Any images in the records should be skipped; transcribe the rest exactly.
[Records to use]
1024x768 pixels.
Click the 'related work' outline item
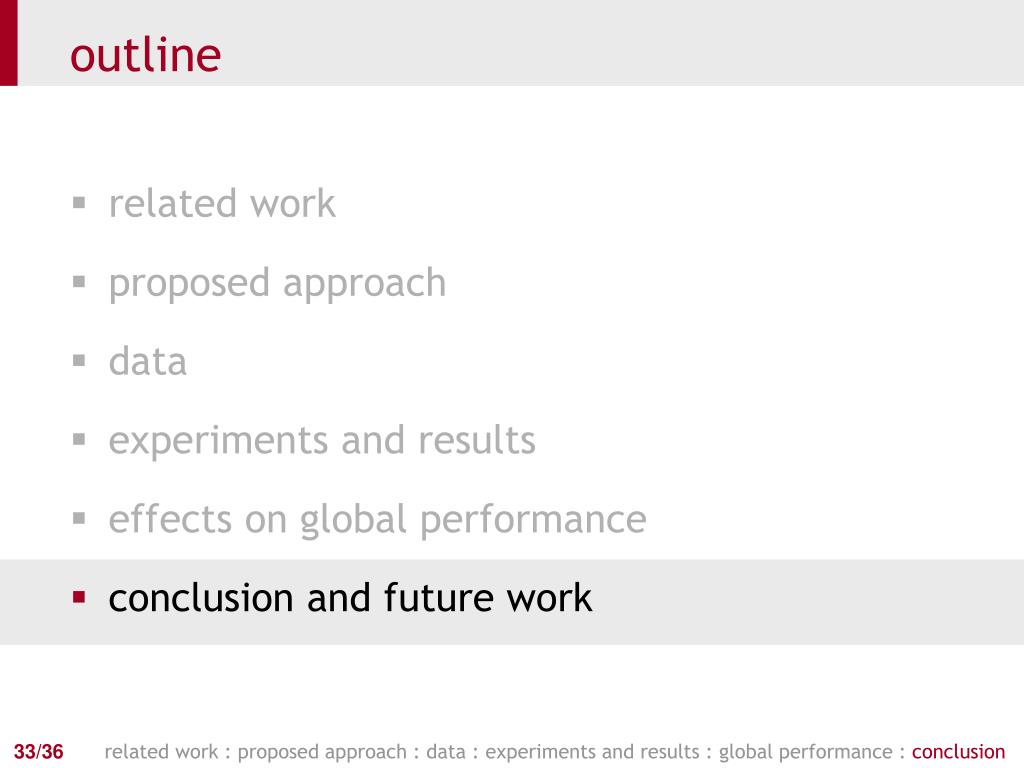coord(222,204)
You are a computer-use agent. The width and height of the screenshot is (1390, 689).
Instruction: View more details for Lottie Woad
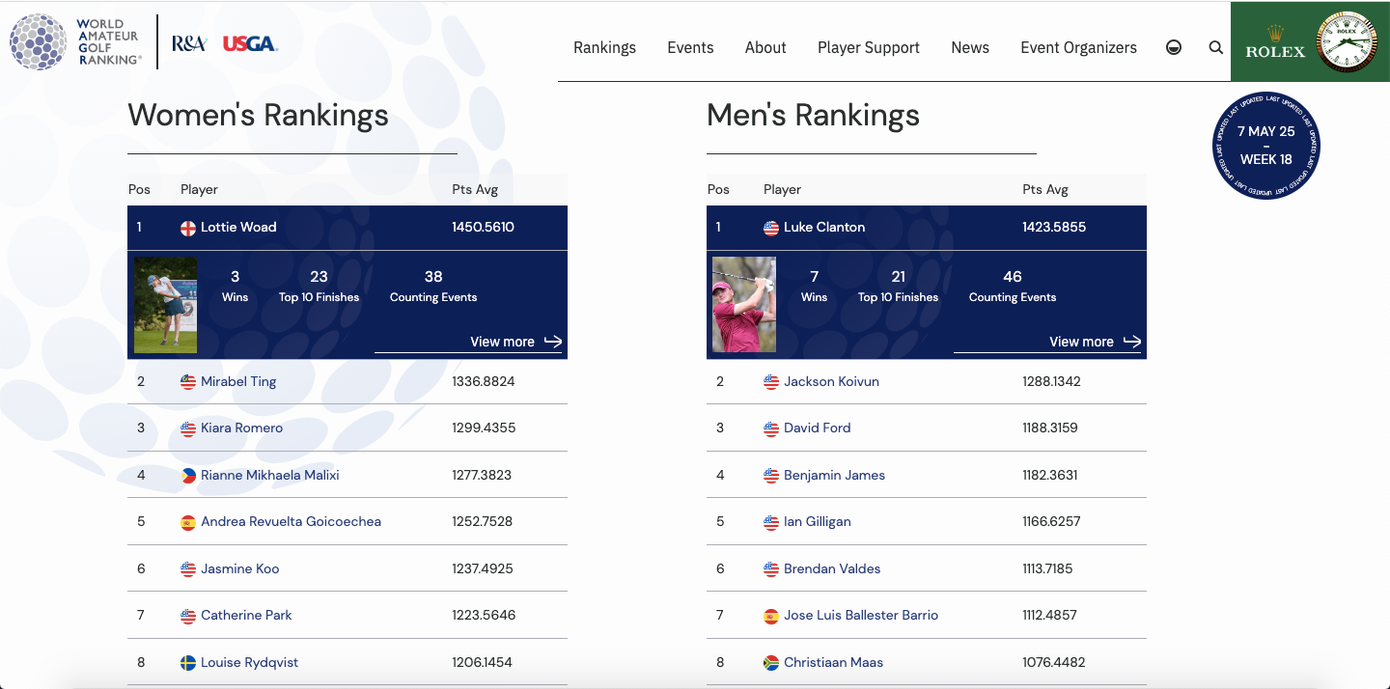pyautogui.click(x=516, y=342)
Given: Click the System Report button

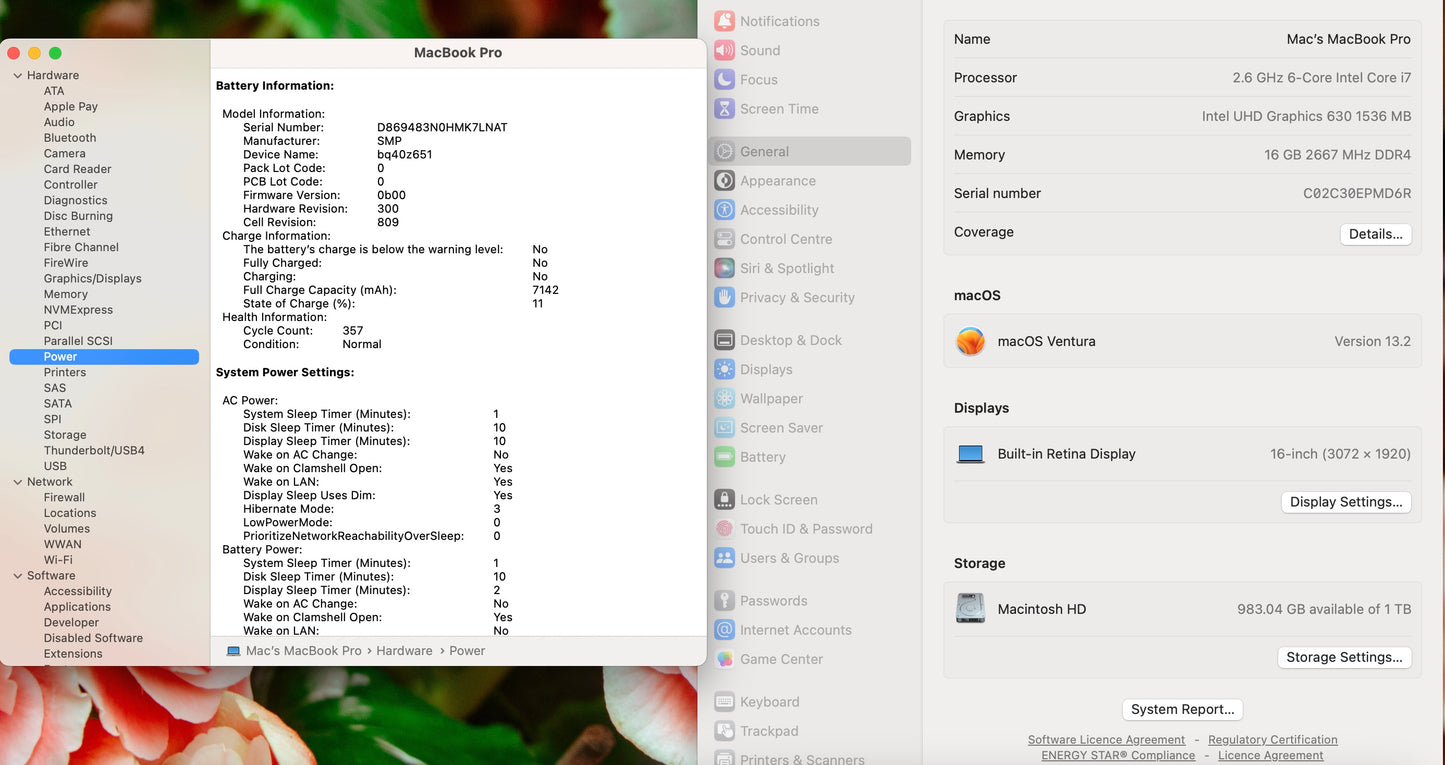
[/Records to use]
## Solution to the problem:
1024x768 pixels.
Click the 'related work' outline item
coord(222,204)
You are a computer-use agent. The width and height of the screenshot is (1390, 689).
Instruction: View more details for Lottie Woad
pyautogui.click(x=516, y=342)
Given: Click the System Report button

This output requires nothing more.